IL BORGHIGIANO 20142015

Macerata, 27 gennaio 2015 – «In provincia di Macerata si dovrà scegliere tra il mantenimento della struttura di Civitanova e quella del capoluogo». In arrivo nuovi tagli alla sanità nel Maceratese: li annuncia il governatore Luca Ceriscioli, che dopo la chiusura del punto nascita di San Severino, inforca nuovamente le forbici e punta sulla sanità maceratese. Il presidente della Regione ha fatto il punto della situazione in occasione della direzione provinciale del Pd ad Ancona.

Una novità arriva dall’apertura di «confronto» per il punto nascita di Fabriano, destinato alla chiusura dopo il 31 gennaio. La Regione, ha annunciato Ceriscioli, sta «verificando la possibilità di attivare l’Area Funzionale Omogenea: alcune strade sono percorribili, altre no. Comunque, si tratta di una misura di accompagnamento alla chiusura dei punti nascita, e non va a cambiare la natura della scelta che abbiamo fatto». In sostanza si prevederebbe una equipe ‘itinerante’ tra Fabriano e Jesi che consentirebbe al primo ospedale di avere ancora a disposizione il punto nascite.

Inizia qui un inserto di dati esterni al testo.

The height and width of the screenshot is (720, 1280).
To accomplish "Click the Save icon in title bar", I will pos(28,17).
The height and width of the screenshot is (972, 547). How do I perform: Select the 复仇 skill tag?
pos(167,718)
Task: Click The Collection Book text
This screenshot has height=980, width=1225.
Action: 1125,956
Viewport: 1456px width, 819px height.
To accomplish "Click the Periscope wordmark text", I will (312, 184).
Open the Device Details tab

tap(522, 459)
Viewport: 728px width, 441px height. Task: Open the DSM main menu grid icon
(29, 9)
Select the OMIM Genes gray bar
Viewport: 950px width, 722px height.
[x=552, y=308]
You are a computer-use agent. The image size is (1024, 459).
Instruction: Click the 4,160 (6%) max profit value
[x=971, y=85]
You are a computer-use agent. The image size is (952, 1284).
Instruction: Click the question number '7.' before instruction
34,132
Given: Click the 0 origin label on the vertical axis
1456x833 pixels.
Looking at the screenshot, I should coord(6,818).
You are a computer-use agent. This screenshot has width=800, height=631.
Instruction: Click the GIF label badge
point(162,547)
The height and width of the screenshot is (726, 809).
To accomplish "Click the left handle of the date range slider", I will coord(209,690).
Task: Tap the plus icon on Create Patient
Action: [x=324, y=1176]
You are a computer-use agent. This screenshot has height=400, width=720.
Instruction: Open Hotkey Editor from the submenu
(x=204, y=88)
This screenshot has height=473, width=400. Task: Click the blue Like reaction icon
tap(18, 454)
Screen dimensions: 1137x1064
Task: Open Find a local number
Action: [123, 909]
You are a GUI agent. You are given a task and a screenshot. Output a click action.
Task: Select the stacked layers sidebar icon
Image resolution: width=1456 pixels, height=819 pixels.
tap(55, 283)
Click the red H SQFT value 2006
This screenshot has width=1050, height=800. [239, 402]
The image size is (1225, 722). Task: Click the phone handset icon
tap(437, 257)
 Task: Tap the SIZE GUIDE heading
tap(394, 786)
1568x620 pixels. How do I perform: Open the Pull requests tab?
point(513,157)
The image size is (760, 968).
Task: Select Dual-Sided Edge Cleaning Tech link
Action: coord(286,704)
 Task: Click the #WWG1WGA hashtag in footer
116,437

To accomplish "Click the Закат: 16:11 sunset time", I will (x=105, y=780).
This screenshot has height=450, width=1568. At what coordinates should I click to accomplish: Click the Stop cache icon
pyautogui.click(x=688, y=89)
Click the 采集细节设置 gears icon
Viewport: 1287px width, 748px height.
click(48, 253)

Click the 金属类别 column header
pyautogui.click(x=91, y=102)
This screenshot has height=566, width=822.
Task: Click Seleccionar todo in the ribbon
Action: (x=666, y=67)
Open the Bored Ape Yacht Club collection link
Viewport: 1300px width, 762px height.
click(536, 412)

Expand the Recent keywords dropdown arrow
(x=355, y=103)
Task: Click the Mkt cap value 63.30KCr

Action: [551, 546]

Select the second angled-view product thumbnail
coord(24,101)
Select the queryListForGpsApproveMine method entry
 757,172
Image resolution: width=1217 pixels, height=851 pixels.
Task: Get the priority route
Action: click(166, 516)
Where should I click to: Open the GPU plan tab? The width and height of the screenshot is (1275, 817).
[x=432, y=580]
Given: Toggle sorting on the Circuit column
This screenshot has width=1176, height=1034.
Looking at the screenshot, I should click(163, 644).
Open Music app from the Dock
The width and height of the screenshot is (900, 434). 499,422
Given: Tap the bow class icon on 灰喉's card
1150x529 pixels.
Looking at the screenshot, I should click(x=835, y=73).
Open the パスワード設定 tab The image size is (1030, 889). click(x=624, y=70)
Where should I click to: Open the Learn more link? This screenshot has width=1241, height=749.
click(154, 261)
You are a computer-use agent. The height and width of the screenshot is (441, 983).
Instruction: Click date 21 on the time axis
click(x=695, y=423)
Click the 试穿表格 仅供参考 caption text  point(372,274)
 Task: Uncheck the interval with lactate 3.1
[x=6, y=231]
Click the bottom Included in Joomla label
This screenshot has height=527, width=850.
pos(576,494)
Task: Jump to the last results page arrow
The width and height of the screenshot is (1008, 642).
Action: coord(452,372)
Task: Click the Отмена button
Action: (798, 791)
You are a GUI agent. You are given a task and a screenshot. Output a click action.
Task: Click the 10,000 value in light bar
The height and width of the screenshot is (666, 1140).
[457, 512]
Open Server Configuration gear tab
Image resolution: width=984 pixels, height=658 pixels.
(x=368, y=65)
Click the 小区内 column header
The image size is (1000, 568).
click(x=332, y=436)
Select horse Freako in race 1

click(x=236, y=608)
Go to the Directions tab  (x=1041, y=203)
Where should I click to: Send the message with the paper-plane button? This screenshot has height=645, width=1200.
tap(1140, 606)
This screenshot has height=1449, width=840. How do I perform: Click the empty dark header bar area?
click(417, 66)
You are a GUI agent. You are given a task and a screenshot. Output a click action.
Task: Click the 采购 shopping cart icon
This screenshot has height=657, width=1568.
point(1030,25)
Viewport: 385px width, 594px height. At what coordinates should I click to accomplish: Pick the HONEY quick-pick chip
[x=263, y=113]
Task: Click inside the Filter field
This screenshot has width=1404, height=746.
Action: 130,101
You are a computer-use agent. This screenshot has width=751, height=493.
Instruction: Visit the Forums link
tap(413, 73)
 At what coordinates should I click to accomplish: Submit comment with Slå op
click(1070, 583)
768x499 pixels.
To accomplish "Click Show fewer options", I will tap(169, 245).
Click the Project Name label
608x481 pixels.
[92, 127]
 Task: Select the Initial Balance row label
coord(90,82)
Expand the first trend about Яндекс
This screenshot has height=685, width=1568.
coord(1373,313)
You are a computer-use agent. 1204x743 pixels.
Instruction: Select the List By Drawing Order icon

«Per l’ospedale di Marche Nord – ha aggiunto Ceriscioli – stiamo lavorando per trovare una nuova sintesi; in provincia di Macerata si dovrà scegliere tra il mantenimento della struttura di Civitanova e quella del capoluogo; stesso discorso dovrà farsi tra l’ospedale di Ascoli e quello di San Benedetto nel Piceno, mentre a Fermo si costruirà un nuovo ospedale».

«Quanto al Salesi – ha spiegato Ceriscioli in merito al meterno-infantile del capoluogo – il nuovo pediatrico sarà costruito in prossimità dell’ospedale regionale di Ancona, con ostetricia e ginecologia al sesto piano di Torrette. Per il nuovo Inrca, dopo varie battute d’arresto, è subentrata una nuova azienda e tutto dovrebbe procedere per il meglio».

«La vera differenza alla base della riforma sanitaria – ha spiegato il presidente – è che le strutture ospedaliere saranno trasformate in strutture territoriali, con il mantenimento, e anzi, la qualificazione dei servizi. Dobbiamo spostare il punto di vista: non ragionare più per strutture, in modo conservativo, ma per servizi, su un sistema, che incrementi e incentivi la risposta ai bisogni delle persone. Va organizzata una rete che garantisca a tutti i cittadini tempi di risposta efficaci in strutture adeguate. Dobbiamo garantire prestazioni, indirizzo, ruolo, facendo sentire al territorio, specie alle aree interne, che strutture e servizi sono disponibili».

Determinante, ha poi concluso, è poter fare le nuove assunzioni già a fine febbraio. «Se non facciamo assunzioni – ha detto – non garantiamo i turni. Se non garantiamo i turni, perdiamo i posti letto. E se perdiamo i posti letto, perdiamo i servizi».